Carta Abierta al presidente Joseph R. Biden, Jr.

6 comentarios

tony crespo 19 febrero 2021 - 5:25 PM

Dice Arturo Mesa:”….asumiendo que son poquitos los que emergen cuestionadores, yo le invito a que busque por el mundo, entre sus compañeros de escuela o universidad, y me responda: ¿cuántos ya no están? ¿Le explico por que?”……Lo mejor de las divagaciones del texto que como un “pescado” que no se deja coger, viene al final y es CONTUNDENTE?….sobran los argumentos y es un tapaboca para los que. Dudan

Orl 19 febrero 2021 - 7:41 PM

Hacer esta declaración , es una mala estrategia estatal.

Copio:

..”ante la ignominia de bufones como los que han perpetrado esta ofensa, reiteramos una vez más nuestra insustituible consigna: “Patria o Muerte: ¡Venceremos!”

Asociación de Músicos de la UNEAC

Orl 19 febrero 2021 - 11:16 PM

No escatimaron ofensas. . Ja ja ja.

Guerrero cubano tilda a Maykel Osorbo de “delincuente”, a Gente de Zona de “gentuza” y a Descemer Bueno de “drogadicto”

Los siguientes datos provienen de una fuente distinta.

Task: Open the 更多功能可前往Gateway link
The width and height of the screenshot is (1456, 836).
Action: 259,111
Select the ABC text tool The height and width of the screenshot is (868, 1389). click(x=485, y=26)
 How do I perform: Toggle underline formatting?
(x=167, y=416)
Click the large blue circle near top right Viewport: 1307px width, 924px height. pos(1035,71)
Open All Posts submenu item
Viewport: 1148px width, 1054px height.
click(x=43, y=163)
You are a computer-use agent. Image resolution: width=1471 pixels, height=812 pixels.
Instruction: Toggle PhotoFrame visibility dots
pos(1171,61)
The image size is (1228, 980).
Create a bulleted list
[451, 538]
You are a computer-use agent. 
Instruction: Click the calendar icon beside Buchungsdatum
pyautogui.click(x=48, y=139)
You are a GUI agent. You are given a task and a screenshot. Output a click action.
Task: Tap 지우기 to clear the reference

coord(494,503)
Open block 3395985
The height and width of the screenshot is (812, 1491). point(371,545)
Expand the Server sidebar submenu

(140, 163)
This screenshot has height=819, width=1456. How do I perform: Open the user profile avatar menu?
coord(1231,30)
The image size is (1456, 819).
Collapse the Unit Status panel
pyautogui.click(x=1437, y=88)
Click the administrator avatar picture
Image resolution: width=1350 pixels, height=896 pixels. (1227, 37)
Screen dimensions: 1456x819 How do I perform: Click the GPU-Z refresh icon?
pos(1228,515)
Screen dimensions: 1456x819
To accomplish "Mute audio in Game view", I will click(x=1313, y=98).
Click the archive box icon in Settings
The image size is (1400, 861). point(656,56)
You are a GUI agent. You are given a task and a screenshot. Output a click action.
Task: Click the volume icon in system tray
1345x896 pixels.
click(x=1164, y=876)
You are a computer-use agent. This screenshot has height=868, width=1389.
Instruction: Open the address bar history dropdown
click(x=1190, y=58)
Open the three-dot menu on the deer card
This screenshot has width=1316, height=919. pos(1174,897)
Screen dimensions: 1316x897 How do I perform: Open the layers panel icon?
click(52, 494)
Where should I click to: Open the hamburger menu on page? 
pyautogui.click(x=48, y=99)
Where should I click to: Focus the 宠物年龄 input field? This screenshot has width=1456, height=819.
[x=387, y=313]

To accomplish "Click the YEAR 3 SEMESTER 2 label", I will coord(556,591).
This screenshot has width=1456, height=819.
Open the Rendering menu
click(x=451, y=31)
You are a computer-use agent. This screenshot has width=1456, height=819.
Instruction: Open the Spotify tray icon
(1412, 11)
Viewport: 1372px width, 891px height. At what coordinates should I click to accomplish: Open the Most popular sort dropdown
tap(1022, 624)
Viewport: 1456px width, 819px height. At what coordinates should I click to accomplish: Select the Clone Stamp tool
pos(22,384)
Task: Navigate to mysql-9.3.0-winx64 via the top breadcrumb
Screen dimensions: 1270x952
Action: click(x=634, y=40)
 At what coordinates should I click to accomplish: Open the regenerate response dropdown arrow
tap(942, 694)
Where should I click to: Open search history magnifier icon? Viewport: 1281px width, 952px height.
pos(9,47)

Jose A. Huelva G 20 febrero 2021 - 2:34 AM

La “Intelectualidad cubana” es tan diversa como la población. Pero solo dejan expresarse a la intelectualidad afin (o sea a la de izquierdas). A pesar de eso son muy oídos, pero no muy escuchados. En Internet se notan las diferencias. Los sitios de derecha son mucho mas seguidos que los de izquierdas, ¿Por qué? Pues la izquierda necesita algo simple, se llama C R E D I B I L I D A D. Ahí está el noticiero estelar de cada noche, ya tristemente conocido como el “Menticiero”, dicen mentiras a mas mejor y creen que el cubano de a pie es tonto. Ya para que mencionar Cubadebate. Pero tenemos un ejemplo aún mas cercano en el mismísimo LJC. Solo vean cuantas firmas tiene la Carta Abierta al Presidente de EEUU que aquí proponen firmar y vean después cuantas firmas tienen las otras muchas que han salido con otras propuestas en respuesta a esa. La triplican en cantidad.
Y es que la intelectualidad de izquierda dice sus “verdades”, pero es incapaz siquiera de defenderla en un debate. En cualquiera de los medios su mejor arma es la censura, y taparle la boca al otro, nunca te hará mas legítimo. Puede que ese silencio dure algún tiempo pero eventualmente la verdad sale a la luz.

Jorge Carrigan 22 febrero 2021 - 8:33 AM

El guía turístico no deja de sorprender con su elaborado lenguaje para al final bajarse con una canción de cuna que ya no duerme a nadie. Si algo grande hizo Fidel Castro cuando tomó el poder es que declaró que sería capaz de copnvertir a Cuba en un país desarrollado de espaldas a Estados Unidos. Fracasó. Lo divido en sílabas: FRA-CA-SÓ. Si el fin de la revolución cubana es pedirle al presidente de USA que ayude a resolver la profunda crisis económica que enfrenta Cuba hoy, habrá que reconocer entonces que estos sesenta y dos años han sido tiempo perdido.

Alheli 22 febrero 2021 - 9:01 AM

El país es de todos. Hay quienes no están psicológicamente condicionados para más ‘sacrificio’ o para sacrificarse bajo ninguna circunstancia. Hay quien padece de deficiencia en su capacidad de desarrollo del ‘intelecto’. Hay quien no posee la instrucción, el nivel cultural, los conocimientos, e incluso el don de articular sus ideas para comprensión general; que le permitirian la ‘postulación de ingentes y productivas reformas’. El país y la calle no son de los revolucionarios, pero tampoco de ninguna otra élite real o imaginada, para pertenecer a la cual hay que cumplir x parámetros. El delincuente, el vago, el jodedor, el inmaduro, el que se quedó en el 6to grado, el discapacitado, o el enfermo mental, también son cubanos. Sus vulnerabilidades casi siempre son expresión de grietas en el proyecto nacional, por lo tanto es mi opinión que mientras se les de el trato que precisan mediante los sistemas institucionales, merecen ser escuchados y considerados.